Arriva un momento in una conversazione in cui ti accorgi che il tuo interlocutore non ce la fa. Proprio non ci può arrivare, qualsiasi sforzo tu faccia non ha i mezzi per comprendere.

In quel momento non puoi fare altro che arrenderti, accettare una sconfitta che è un pò anche tua. Perchè avresti dovuto impostare diversamente il dialogo, forse ti saresti dovuto accorgere prima di aver imboccato una via senza uscita.

Quello che ti rimane è una lezione di cui speri di far tesoro per il futuro, e la convinzione che anche questa volta ha ragione Gattuso:

Se uno nasce quadrato non muore tondo

Per evitare di perdere tempo con gente che è capace di confessare la propria ignoranza solo in privato, ma che in pubblico si permette il lusso di pontificare come se avesse la minima idea di ciò che dice, l’unica difesa è chiudere i ponti lasciarli lì a giocare con le loro macchinine.

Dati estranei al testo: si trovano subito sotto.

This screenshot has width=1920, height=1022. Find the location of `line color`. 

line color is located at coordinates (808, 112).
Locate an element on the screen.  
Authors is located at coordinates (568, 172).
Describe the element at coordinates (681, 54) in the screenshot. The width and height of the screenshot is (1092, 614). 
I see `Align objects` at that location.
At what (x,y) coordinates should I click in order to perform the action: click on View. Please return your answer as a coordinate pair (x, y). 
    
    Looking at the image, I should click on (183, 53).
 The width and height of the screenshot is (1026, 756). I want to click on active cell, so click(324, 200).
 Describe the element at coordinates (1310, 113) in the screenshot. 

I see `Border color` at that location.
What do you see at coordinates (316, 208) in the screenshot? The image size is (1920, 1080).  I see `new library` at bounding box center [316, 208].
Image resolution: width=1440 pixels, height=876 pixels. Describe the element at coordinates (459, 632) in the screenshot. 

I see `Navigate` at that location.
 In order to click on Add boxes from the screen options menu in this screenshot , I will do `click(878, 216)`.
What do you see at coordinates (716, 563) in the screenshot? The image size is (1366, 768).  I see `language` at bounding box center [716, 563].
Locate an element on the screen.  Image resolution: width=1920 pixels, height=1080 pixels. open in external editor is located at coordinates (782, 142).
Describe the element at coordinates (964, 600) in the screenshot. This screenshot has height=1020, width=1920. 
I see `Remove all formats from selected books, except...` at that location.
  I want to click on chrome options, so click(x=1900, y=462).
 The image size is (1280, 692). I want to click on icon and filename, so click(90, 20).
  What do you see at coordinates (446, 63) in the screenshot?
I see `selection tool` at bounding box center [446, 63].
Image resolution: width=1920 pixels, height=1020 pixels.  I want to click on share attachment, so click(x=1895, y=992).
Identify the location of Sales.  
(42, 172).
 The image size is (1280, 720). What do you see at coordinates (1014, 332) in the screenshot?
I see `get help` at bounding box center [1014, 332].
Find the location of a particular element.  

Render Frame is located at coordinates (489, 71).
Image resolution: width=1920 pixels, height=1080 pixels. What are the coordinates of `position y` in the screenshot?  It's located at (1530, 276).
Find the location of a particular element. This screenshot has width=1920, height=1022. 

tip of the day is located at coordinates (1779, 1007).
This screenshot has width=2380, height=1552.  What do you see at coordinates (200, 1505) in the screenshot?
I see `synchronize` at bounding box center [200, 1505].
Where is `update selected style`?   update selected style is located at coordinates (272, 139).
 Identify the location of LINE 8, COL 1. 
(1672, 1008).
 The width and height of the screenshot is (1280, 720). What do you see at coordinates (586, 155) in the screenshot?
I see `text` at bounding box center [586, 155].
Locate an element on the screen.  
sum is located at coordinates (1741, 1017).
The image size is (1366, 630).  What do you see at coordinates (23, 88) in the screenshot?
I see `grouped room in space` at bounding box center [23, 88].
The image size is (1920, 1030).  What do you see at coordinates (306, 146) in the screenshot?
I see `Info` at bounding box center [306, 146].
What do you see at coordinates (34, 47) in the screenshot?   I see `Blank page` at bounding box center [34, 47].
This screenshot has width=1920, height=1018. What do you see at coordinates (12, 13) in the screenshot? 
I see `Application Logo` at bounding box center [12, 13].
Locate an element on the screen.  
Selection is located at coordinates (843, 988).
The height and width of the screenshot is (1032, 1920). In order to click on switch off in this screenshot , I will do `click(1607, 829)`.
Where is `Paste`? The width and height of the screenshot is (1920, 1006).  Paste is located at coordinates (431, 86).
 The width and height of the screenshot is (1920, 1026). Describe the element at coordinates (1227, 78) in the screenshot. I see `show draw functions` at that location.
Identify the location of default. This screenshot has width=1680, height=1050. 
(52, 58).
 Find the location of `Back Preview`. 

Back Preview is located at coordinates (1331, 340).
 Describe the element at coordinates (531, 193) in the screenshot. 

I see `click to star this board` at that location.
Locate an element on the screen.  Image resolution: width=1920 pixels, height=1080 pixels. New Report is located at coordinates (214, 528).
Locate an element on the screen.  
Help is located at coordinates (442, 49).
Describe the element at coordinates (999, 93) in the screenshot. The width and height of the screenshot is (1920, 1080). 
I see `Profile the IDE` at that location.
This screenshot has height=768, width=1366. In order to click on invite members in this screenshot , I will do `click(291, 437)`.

3 Responses to “Il momento in cui dire basta”

  1. Telemaco scrive:

    Chi e’ che ha impresso questa forza rotatoria ai tuoi apparati intimi?

  2. Donato scrive:

    Si, non posso negare che ci sia stata una “fonte di ispirazione”, ma non e’ contingente. Voglio dire, ho aspettato qualche settimana per fare sbollire la cosa, e cercare di trarne qualcosa di positivo da.. condividere.
    :D

  3. Marco scrive:

    Se si è fatto tutto quello che era possibile, allora la responsabilità è di chi è nato quadrato e vuole morire quadrato. Può dispiacere, certo: ma occorre guardare oltre; ci sono altre sfide, altre cose da fare.